Much of the blame among Democrats is being trained on President Obama's political operation. The line offered by DNC member Robert Zimmerman "couldn't sell cocaine to Charlie Sheen" may tend to hang around the president's neck for some weeks to come.
Obama has addressed the concern several times, saying that he was too focused on policy and not enough on politics, offering, essentially, the Michael Scott defense: "Did I have a weakness? It was that I tried too hard. Did I make a mistake? Probably caring too much."

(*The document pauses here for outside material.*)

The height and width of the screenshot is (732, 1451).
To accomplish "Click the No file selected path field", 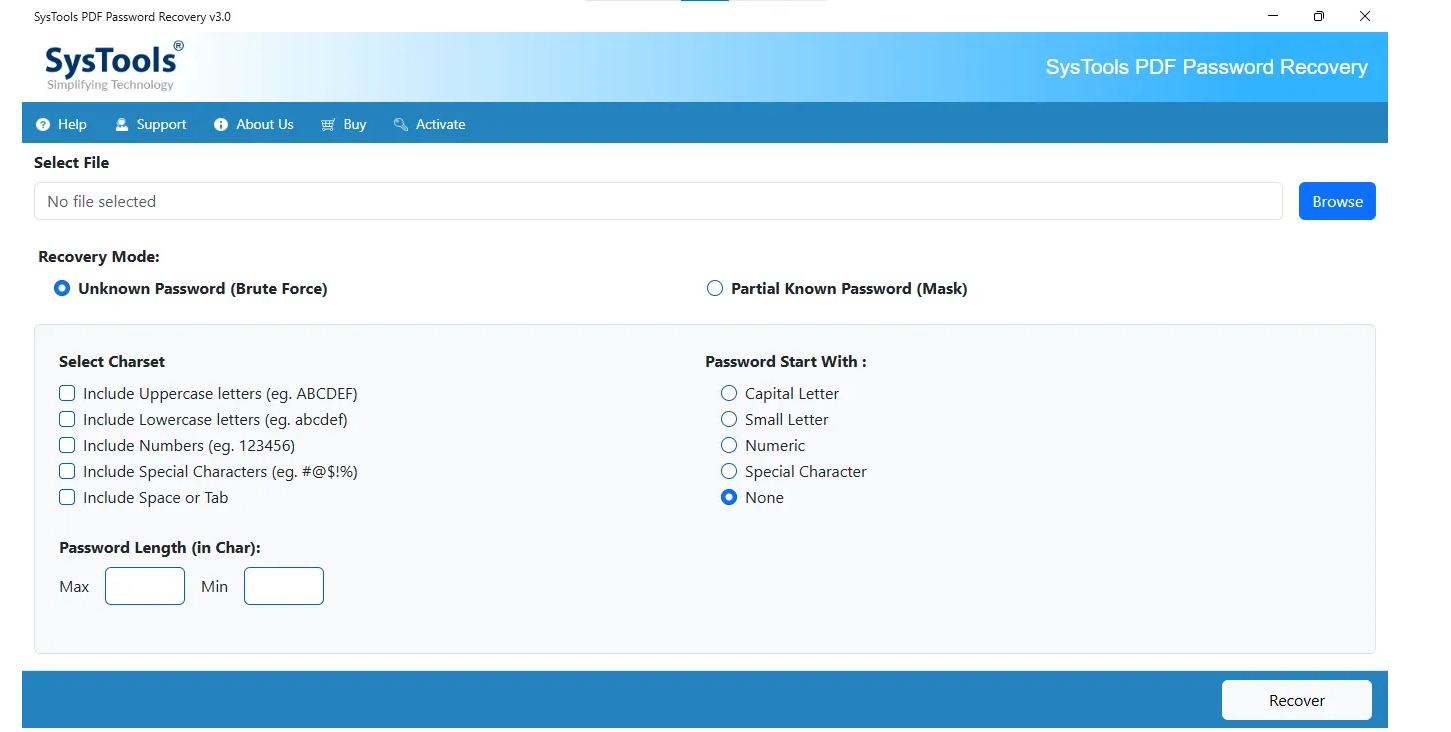I will coord(658,201).
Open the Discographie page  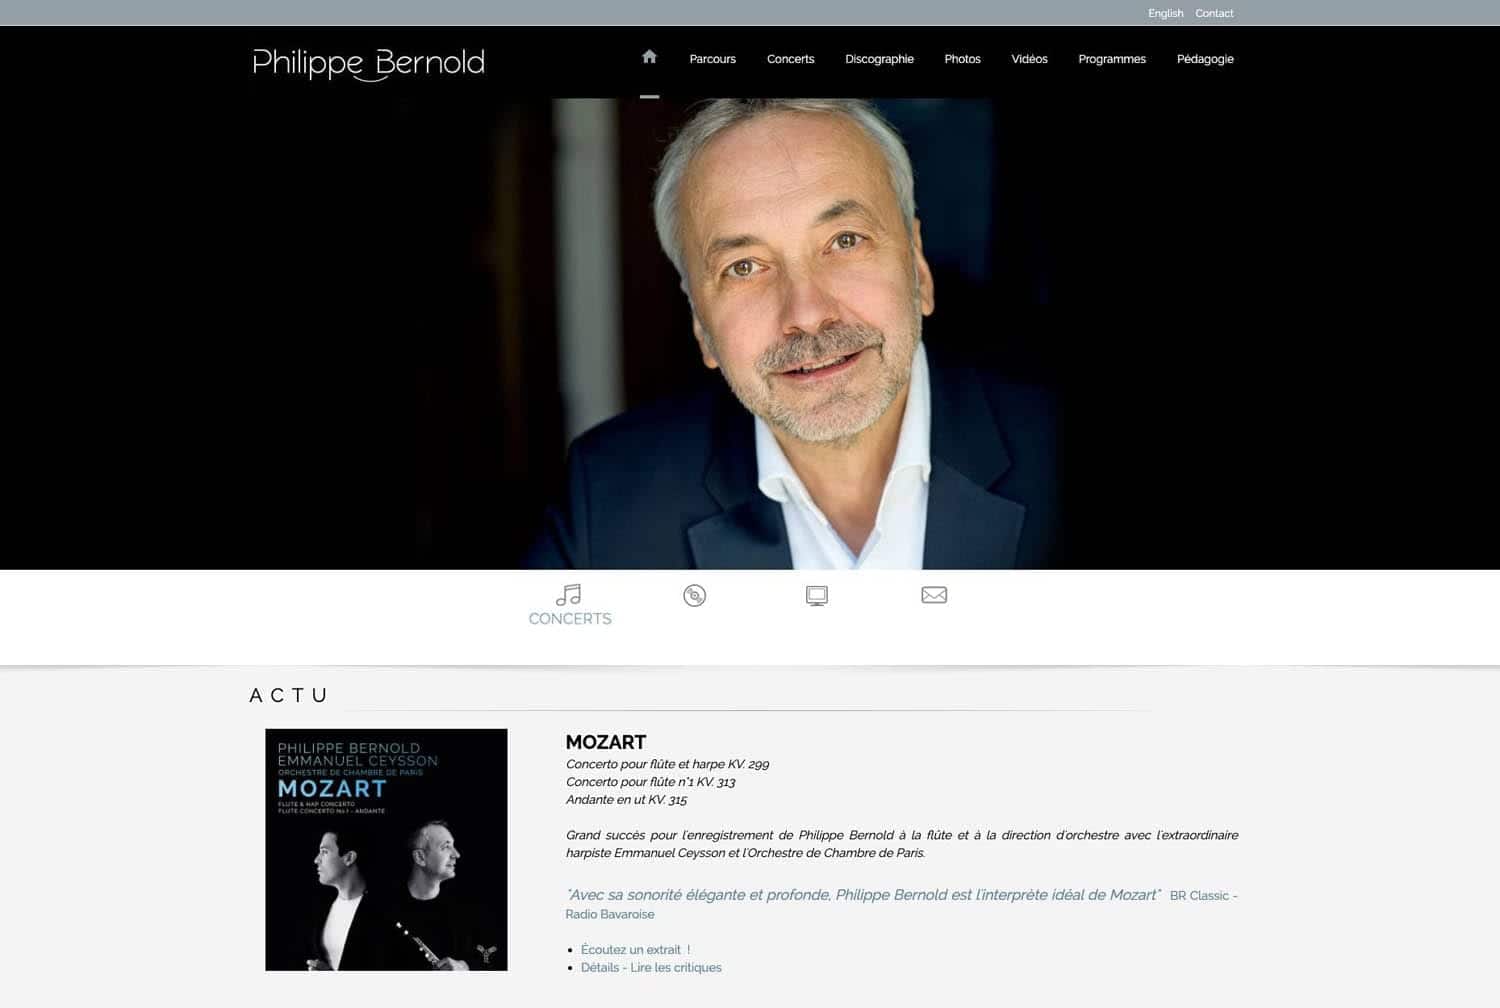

Team Obama is now well down the path to a 2012 run. Today, David Axelrod is quoted by Politico saying that he expects liberal outside interest groups to match conservative expenditures against Obama of at least $500 million.
The president's campaign treats the millions spent by the right this year as justification for whatever activities are necessary within the law to win in 2012.
The implicit message is that Democrats will rally to a president under assault by Republicans. And if that's what the administration is counting on, they can be expected to do nothing to dampen liberal support. And that means ditching talk of compromise.
When the president says he's open to "tweaking" his health care law, for example, we should expect very little twists indeed.
The new, smaller, more liberal Democratic Party would not likely tolerate anything more.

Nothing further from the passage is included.